INSTRUCTIONS FOR THE TASK: Where a picture occurs in the data, omit it, and copy all remaining data exactly.
________
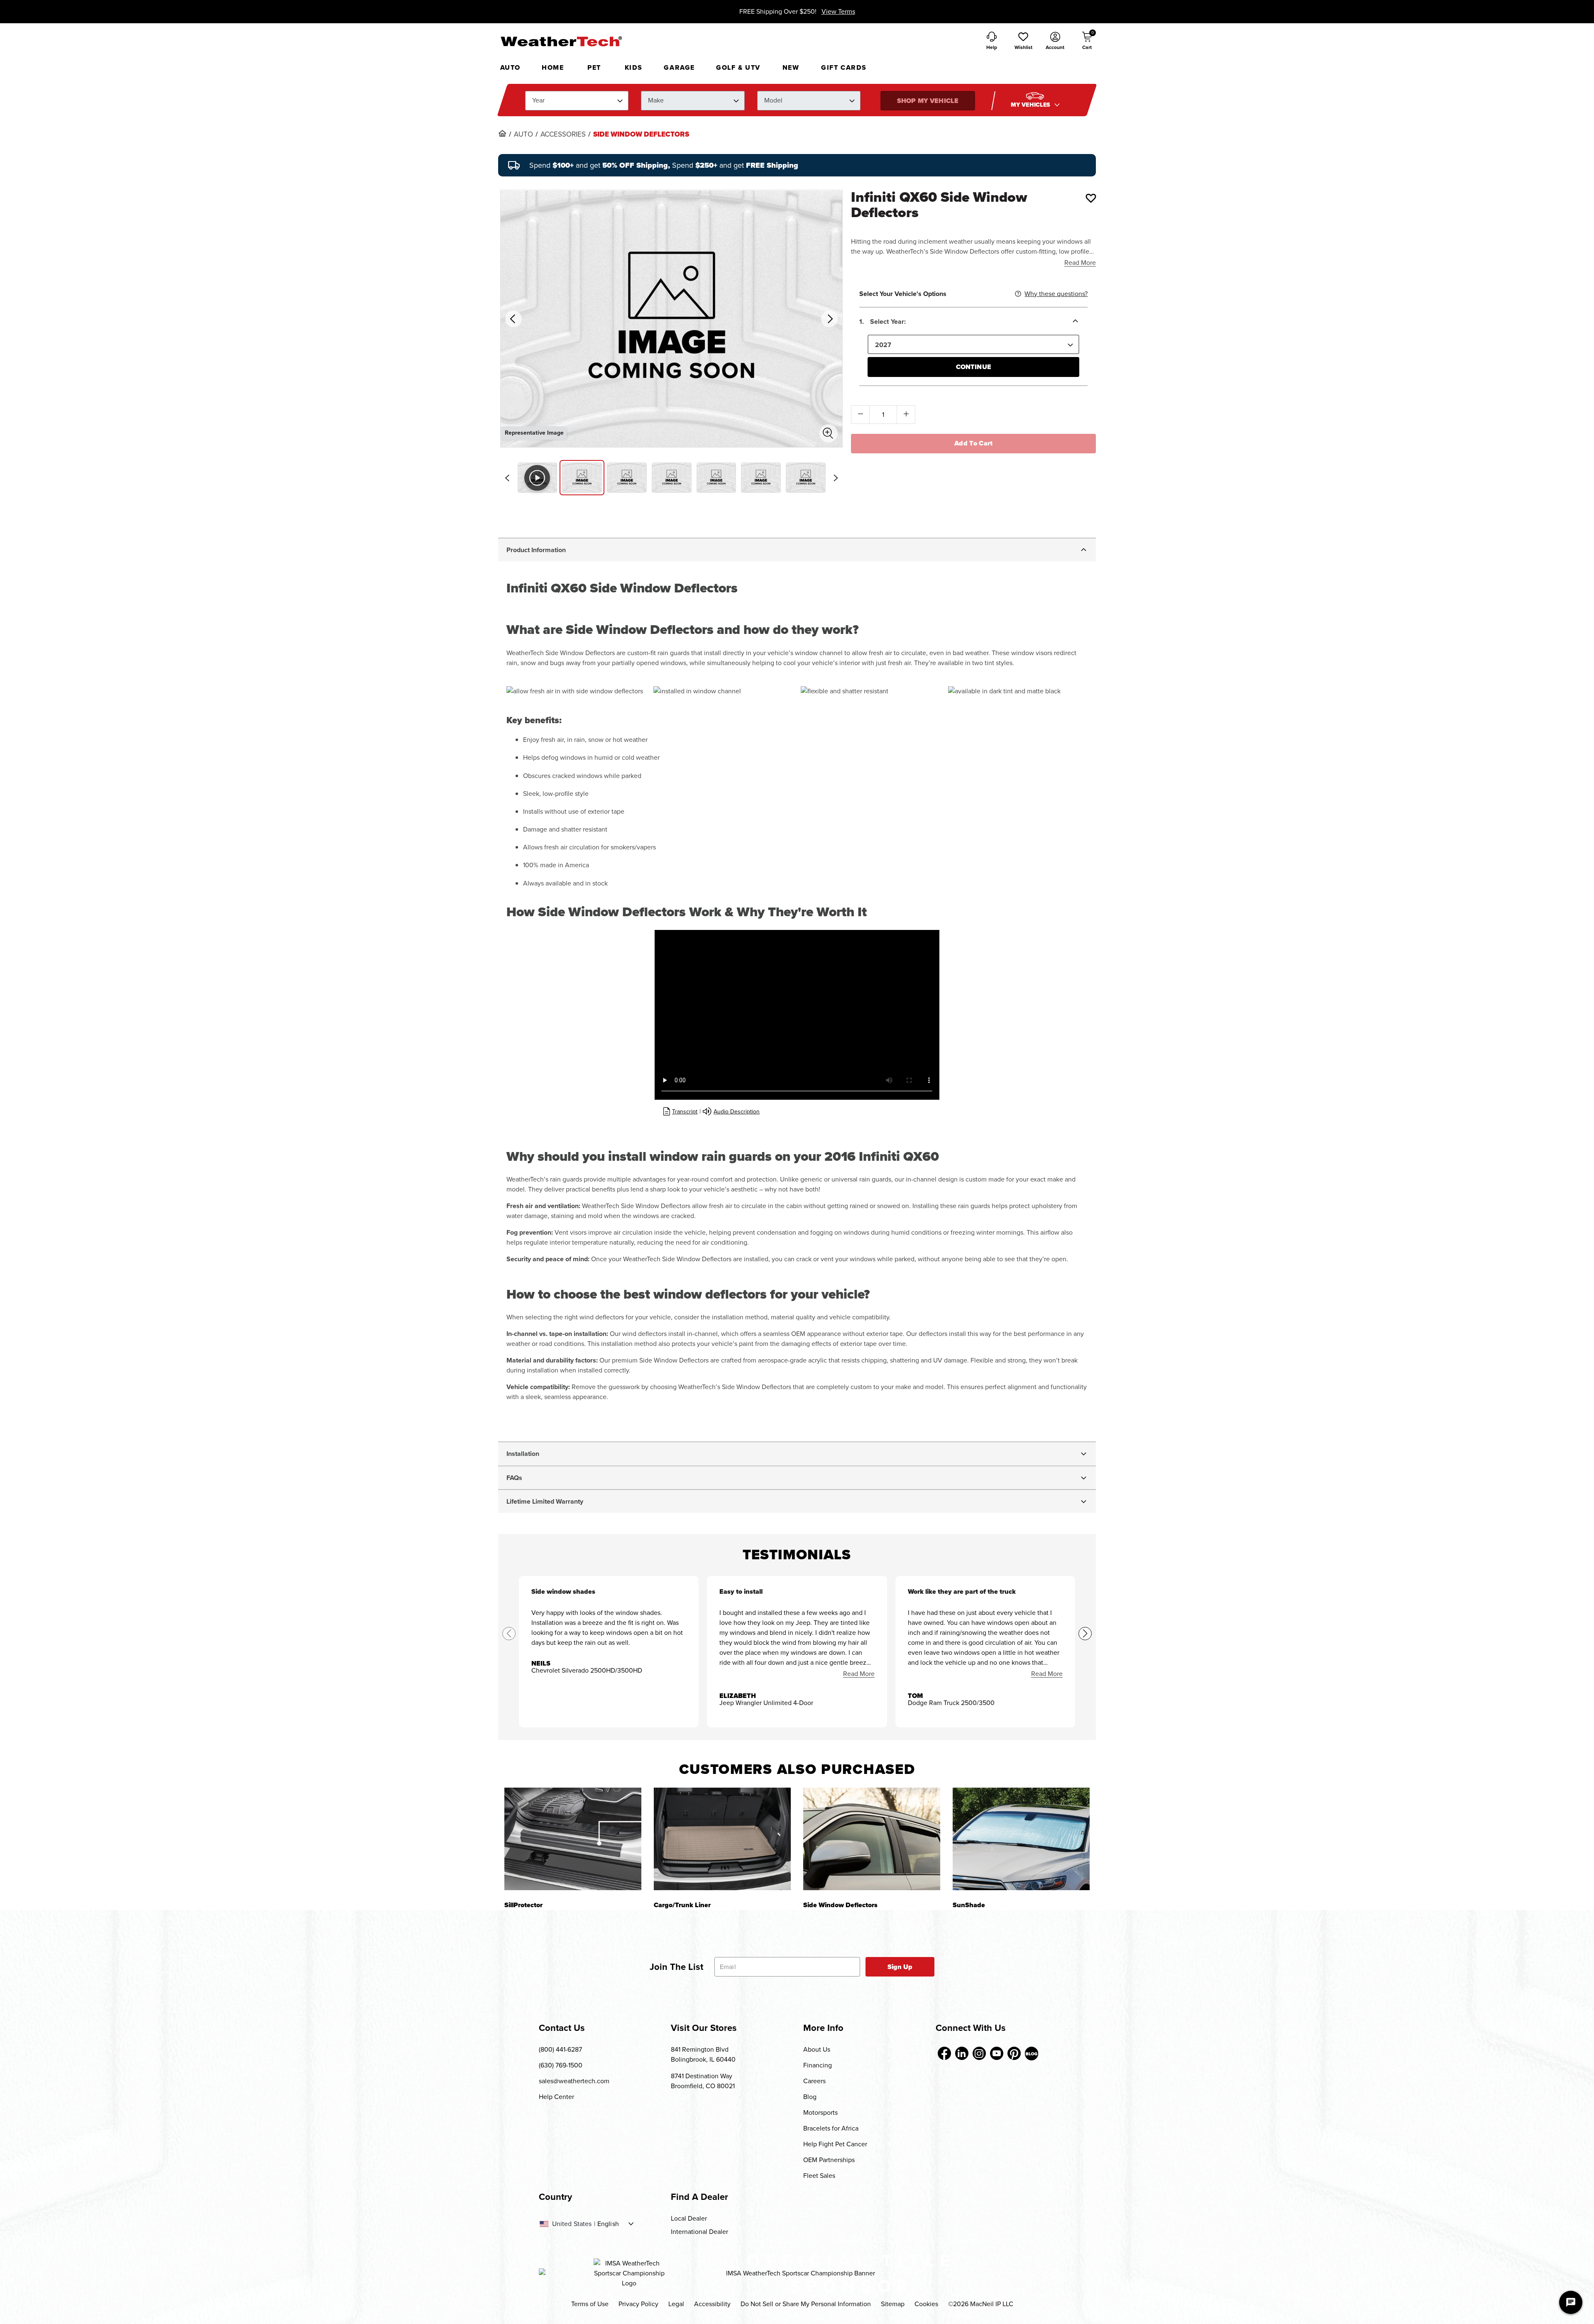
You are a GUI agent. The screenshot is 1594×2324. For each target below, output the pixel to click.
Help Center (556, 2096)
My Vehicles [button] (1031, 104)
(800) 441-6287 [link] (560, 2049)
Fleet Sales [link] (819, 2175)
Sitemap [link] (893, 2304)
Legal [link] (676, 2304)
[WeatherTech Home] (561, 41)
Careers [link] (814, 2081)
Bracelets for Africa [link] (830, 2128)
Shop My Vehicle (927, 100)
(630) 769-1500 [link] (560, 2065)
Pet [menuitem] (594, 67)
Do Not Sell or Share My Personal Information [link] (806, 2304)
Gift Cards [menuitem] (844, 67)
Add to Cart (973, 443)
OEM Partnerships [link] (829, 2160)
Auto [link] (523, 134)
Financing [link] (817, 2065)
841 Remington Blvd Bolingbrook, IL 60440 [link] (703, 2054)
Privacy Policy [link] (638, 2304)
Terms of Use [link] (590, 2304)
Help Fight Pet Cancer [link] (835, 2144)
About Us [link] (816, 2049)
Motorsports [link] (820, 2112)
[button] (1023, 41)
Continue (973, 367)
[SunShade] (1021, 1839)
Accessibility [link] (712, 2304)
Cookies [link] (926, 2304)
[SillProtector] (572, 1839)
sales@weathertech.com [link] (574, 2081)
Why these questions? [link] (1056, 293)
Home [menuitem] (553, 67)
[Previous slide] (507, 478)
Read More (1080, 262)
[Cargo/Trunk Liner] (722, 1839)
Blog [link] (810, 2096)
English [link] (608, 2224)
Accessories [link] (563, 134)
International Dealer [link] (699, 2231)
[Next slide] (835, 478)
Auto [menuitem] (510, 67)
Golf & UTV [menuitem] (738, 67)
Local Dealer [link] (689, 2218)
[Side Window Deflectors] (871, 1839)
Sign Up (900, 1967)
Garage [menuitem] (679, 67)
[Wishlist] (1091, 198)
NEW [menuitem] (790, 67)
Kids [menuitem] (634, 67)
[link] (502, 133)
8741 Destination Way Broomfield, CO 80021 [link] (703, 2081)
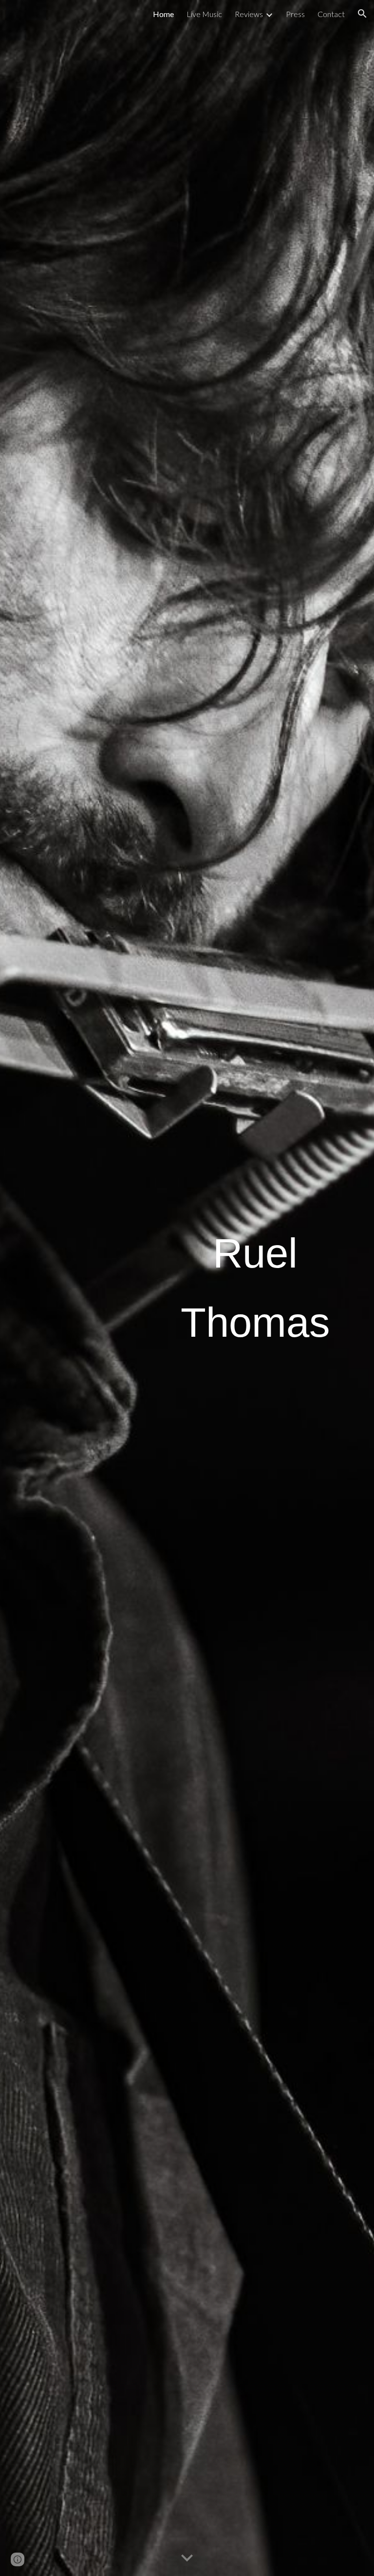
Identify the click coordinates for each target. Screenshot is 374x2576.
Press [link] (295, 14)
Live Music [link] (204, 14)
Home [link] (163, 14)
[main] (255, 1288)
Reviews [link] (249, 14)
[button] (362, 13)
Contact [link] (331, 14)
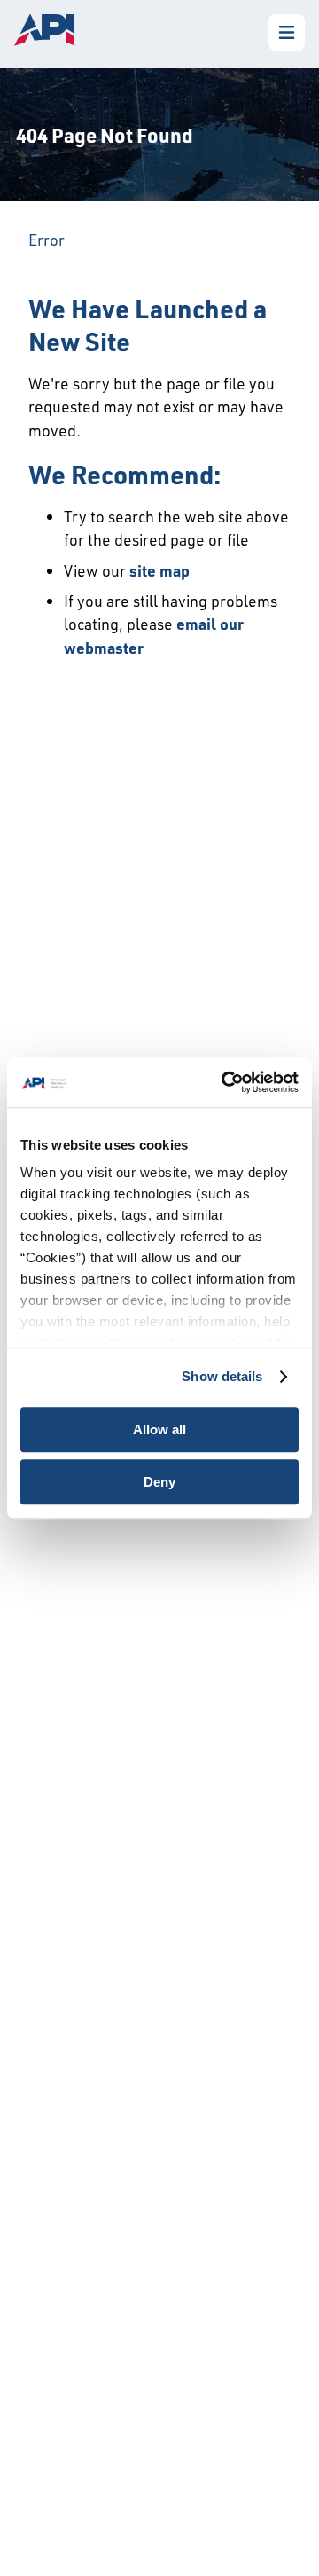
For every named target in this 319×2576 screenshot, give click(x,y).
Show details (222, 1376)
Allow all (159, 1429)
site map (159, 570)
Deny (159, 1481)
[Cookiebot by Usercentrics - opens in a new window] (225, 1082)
________
SOLVED PROBLEM:
You are a GUI agent. The screenshot is 1594×2324. For each target below, output the pixel to click.
Help Center (556, 2096)
My Vehicles [button] (1031, 104)
(800) 441-6287 [link] (560, 2049)
Fleet Sales [link] (819, 2175)
Sitemap [link] (893, 2304)
Legal [link] (676, 2304)
[WeatherTech Home] (561, 41)
Careers [link] (814, 2081)
Bracelets for Africa [link] (830, 2128)
Shop My Vehicle (927, 100)
(630) 769-1500 [link] (560, 2065)
Pet [menuitem] (594, 67)
Do Not Sell or Share My Personal Information [link] (806, 2304)
Gift Cards [menuitem] (844, 67)
Add to Cart (973, 443)
OEM Partnerships [link] (829, 2160)
Auto [link] (523, 134)
Financing [link] (817, 2065)
841 Remington Blvd Bolingbrook, IL 60440 [link] (703, 2054)
Privacy Policy [link] (638, 2304)
Terms of Use [link] (590, 2304)
Help Fight Pet Cancer [link] (835, 2144)
About Us [link] (816, 2049)
Motorsports [link] (820, 2112)
[button] (1023, 41)
Continue (973, 367)
[SunShade] (1021, 1839)
Accessibility [link] (712, 2304)
Cookies [link] (926, 2304)
[SillProtector] (572, 1839)
sales@weathertech.com [link] (574, 2081)
Why these questions? [link] (1056, 293)
Home [menuitem] (553, 67)
[Previous slide] (507, 478)
Read More (1080, 262)
[Cargo/Trunk Liner] (722, 1839)
Blog [link] (810, 2096)
English [link] (608, 2224)
Accessories [link] (563, 134)
International Dealer [link] (699, 2231)
[Next slide] (835, 478)
Auto [menuitem] (510, 67)
Golf & UTV [menuitem] (738, 67)
Local Dealer [link] (689, 2218)
[Side Window Deflectors] (871, 1839)
Sign Up (900, 1967)
Garage [menuitem] (679, 67)
[Wishlist] (1091, 198)
NEW [menuitem] (790, 67)
Kids [menuitem] (634, 67)
[link] (502, 133)
8741 Destination Way Broomfield, CO 80021 [link] (703, 2081)
Identify the click coordinates for each target. Screenshot is 374x2576.
Press [link] (295, 14)
Live Music [link] (204, 14)
Home [link] (163, 14)
[main] (255, 1288)
Reviews [link] (249, 14)
[button] (362, 13)
Contact [link] (331, 14)
For every named target in this 319×2576 screenshot, give click(x,y).
Show details (222, 1376)
Allow all (159, 1429)
site map (159, 570)
Deny (159, 1481)
[Cookiebot by Usercentrics - opens in a new window] (225, 1082)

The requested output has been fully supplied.